By this point in your career, you’ve layered many bandaids on top of countless fears, emotions and injuries that came up naturally along the climbing journey. Each chapter of growth, from leading and falling to highballs and trad, required more bandaids in order to keep up the momentum and progress. Without meaningful solutions, climbing stops making sense, but because of the muscles and accomplishments you’ve stacked along the way, stopping climbing makes even less sense.
seven: THE NIGHTMARE
And here comes the existential fear paralysis spiral. Doubts and questions plague you, and you don’t know what to do. “Maybe my mom was right and this sport is too crazy. Do I have any friends or are they all just climbing partners? How will I find a mate? What if all I am is a climber — but if I can’t do my sport any more, how will I know I’ve achieved anything in life without the grade based structure of climbing? What do I do on the weekends?”
The Nightmare may coincide with starting a family or the pressure to finally make some money in a real job. Some people meet The Nightmare after an accident or a friend dies climbing.

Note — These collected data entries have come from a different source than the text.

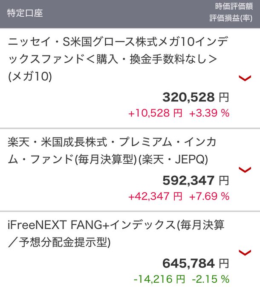Click the -14,216 円 loss figure
The image size is (260, 290).
pyautogui.click(x=159, y=279)
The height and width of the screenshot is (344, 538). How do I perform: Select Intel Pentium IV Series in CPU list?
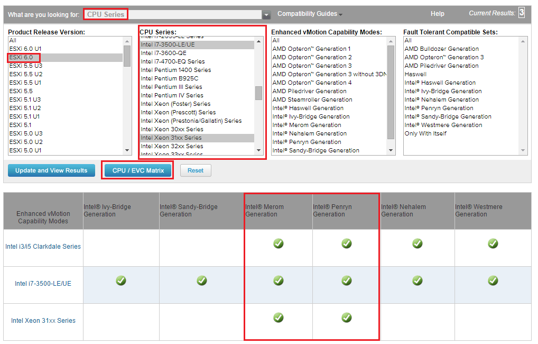(172, 95)
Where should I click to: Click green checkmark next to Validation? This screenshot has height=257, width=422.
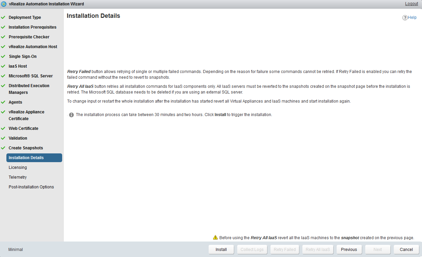coord(3,138)
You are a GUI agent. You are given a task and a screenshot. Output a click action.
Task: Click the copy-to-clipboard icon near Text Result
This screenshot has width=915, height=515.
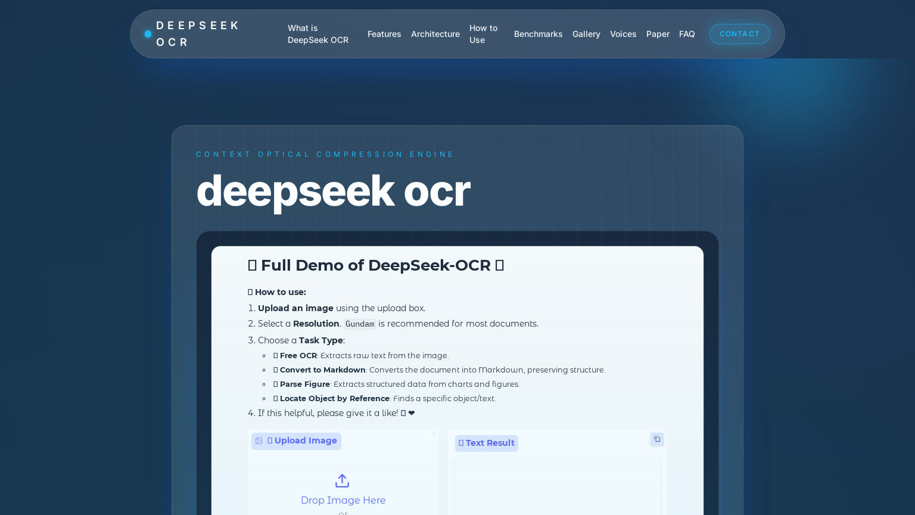(x=656, y=439)
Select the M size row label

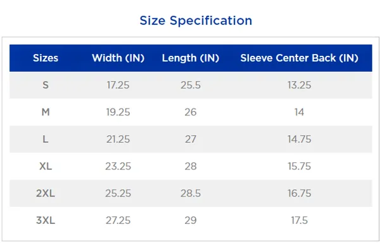pos(46,112)
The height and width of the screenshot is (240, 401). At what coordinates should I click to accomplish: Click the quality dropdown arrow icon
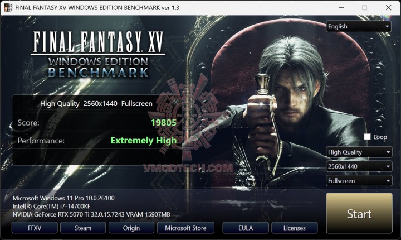pos(388,152)
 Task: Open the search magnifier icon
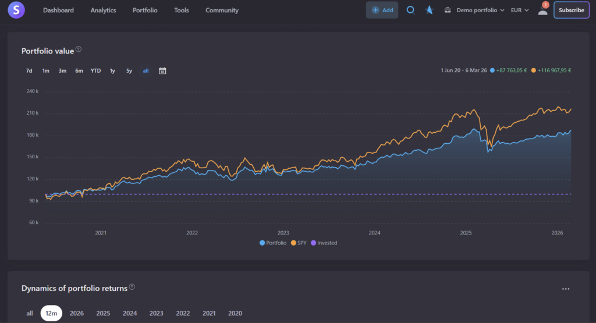(410, 10)
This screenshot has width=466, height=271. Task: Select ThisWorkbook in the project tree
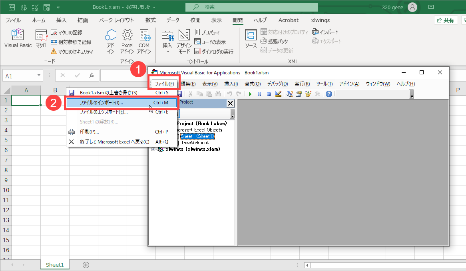pyautogui.click(x=195, y=143)
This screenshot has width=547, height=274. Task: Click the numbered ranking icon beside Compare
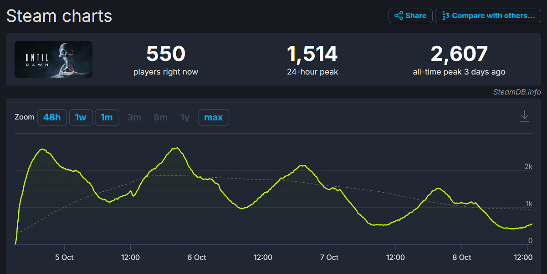445,16
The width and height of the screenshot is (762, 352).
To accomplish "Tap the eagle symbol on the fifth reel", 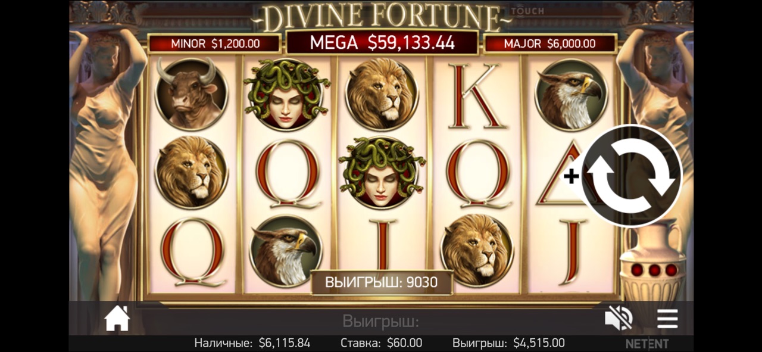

While there are tangible, meaningful rewards to making the decision to move on from climbing, safety may never soothe the spiritual sacrifice you’ve made by stuffing climbing into the past, and awakens the potential for deep, upending regret.
THIS IS THE NIGHTMARE. You’ve haven’t faced the micro nightmares building up along the way and now you’re stuck with some real horrors to face.
The Nightmare exists because of a fear-phobic culture whose attitudes urge us to press on and on, head down, blinders on towards accomplishment, overriding the valuable guideposts of emotion that crop up along the way. There were many opportunities and other fates that beckoned, but the promise of performance and achievement pulled harder.
Even if you were immune to the other options at the time, it isn’t too late to walk the path again, this time with a Saint here to guide you.